Keyontae Johnson made a 3 and with 37 seconds to play it was Nembhard getting a three-point play on a twisting drive. Florida still trailed by five when Blackshear made a 3 with 25.2 seconds to go to set up the wild finish.
“They had some guys step up,” Oats said.
And they had a coach step out onto the floor in anger after a call in the second half that resulted in a technical. It may or may not have inspired the Gators to see their coach so angry.
“Mike gets banged for a ‘T’ and 15 of the next 20 calls go their way,” said Oats. “He knows what he’s doing.”
Because the teams played 50 minutes, the statistics were ridiculous. Alabama had six players score in double figures and three foul out. John Petty led the way with 19.
Florida had three players record double-doubles.
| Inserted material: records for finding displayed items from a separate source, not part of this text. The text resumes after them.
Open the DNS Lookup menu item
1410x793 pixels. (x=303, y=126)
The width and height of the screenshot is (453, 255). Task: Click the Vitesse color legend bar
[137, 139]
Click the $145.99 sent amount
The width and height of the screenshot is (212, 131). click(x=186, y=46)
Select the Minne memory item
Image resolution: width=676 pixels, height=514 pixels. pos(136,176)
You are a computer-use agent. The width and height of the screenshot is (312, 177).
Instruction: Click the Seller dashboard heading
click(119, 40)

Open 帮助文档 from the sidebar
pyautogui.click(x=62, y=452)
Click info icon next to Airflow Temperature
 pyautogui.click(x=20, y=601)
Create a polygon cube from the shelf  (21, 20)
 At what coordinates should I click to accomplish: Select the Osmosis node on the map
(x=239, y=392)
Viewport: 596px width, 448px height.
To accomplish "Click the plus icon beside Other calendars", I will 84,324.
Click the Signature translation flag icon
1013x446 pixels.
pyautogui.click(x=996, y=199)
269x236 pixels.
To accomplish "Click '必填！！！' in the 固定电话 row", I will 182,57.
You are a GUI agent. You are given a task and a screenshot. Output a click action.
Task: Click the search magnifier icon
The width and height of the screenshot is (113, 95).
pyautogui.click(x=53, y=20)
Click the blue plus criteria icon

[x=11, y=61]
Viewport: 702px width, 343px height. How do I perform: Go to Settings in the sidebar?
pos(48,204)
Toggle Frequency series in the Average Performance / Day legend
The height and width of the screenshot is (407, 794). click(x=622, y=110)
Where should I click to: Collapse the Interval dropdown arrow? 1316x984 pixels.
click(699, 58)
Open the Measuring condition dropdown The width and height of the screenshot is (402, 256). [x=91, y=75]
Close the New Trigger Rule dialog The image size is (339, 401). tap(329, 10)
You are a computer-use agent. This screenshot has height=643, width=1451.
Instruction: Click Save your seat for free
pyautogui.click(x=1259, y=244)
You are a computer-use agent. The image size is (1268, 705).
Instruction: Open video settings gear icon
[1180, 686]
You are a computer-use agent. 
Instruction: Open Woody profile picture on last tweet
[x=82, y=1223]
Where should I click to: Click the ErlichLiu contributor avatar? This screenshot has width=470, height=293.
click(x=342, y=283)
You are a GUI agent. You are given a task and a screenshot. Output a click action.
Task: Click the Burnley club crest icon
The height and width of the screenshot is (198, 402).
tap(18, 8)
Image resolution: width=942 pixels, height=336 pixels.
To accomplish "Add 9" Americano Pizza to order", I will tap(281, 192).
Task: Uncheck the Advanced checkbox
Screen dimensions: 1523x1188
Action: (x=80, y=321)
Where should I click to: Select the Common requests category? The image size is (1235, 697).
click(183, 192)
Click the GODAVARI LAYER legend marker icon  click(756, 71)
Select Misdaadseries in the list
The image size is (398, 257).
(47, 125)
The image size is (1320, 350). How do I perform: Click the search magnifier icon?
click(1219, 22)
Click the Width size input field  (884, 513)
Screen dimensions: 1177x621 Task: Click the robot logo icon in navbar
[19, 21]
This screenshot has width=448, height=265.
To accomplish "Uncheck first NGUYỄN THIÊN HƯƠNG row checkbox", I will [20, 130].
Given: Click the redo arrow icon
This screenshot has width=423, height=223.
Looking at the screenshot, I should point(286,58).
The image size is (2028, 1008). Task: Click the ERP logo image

Blackshear had 24 points and 16 rebounds despite playing the last 11-plus minutes and both overtimes with four fouls.
Lewis had 15 points in 10 rebounds coming off the bench after missing the last game in concussion protocol. Johnson had 10 points and 12 rebounds.
And Florida has a 1-0 record in SEC play.
“We’re a team that’s still not sure of themselves right now,” White said. “I’m hoping at some point we’re going to be sure of ourselves.”
Florida continues SEC play with the first of two straight road games on Tuesday, when UF faces South Carolina at 7 p.m. on ESPNU. It will be the SEC opener for the Gamecocks (8-5), who last played Monday night.
Notes: The previous largest comeback was 18 points, accomplished 2/14/07 vs. Alabama and 2/24/93 at South Carolina.
*The Gators trailed by 14 at halftime, tied for the largest home halftime comeback in school history (14 vs. Vanderbilt, 12/18/67, 74-72 final). The Gators have overcome larger halftime deficits on two occasions: 18, at South Carolina, 2/24/93, 80-73 final; 15 at Jacksonville, 12/26/73, 64-62 final.
*Nembhard scored 15 of his career-high 25 points after the 5:00 mark in the second half.
*The Gators have scored 100 points in back-to-back games for the first time since doing so vs. Stanford and Gonzaga, both at Portland in Nov. 2017.
Gators 104, Crimson Tide 98, 2 OT
K.Lewis 7-26 1-2 17, Jones 5-9 5-8 15, Petty 6-14 3-4 19, Bolden 3-9 7-8 15, Shackelford 4-10 0-0 11, Reese 3-4 6-8 14, Davis 0-0 0-2 0, Smith 3-4 1-2 7. Totals 31-76 23-34 98.
Locke 6-9 4-7 18, Nembhard 8-20 8-9 25, Blackshear 6-13 10-11 24, K.Johnson 3-5 2-2 10, S.Lewis 5-12 6-6 17, Payne 2-6 0-0 4, Glover 3-11 0-1 6, Mann 0-1 0-0 0, Bassett 0-2 0-0 0. Totals 33-79 30-36 104.
Halftime_Alabama 46-32. 3-Point Goals_Alabama 13-34 (Petty 4-10, Shackelford 3-5, Reese 2-3, Bolden 2-7, K.Lewis 2-9), Florida 8-24 (K.Johnson 2-3, Blackshear 2-5, Locke 2-5, S.Lewis 1-3, Nembhard 1-5, Glover 0-3). Fouled Out_Jones, Davis. Rebounds_Alabama 42 (Jones 10), Florida 50 (Blackshear 16). Assists_Alabama 12 (Jones 5), Florida 11 (Nembhard 5). Total Fouls_Alabama 29, Florida 20.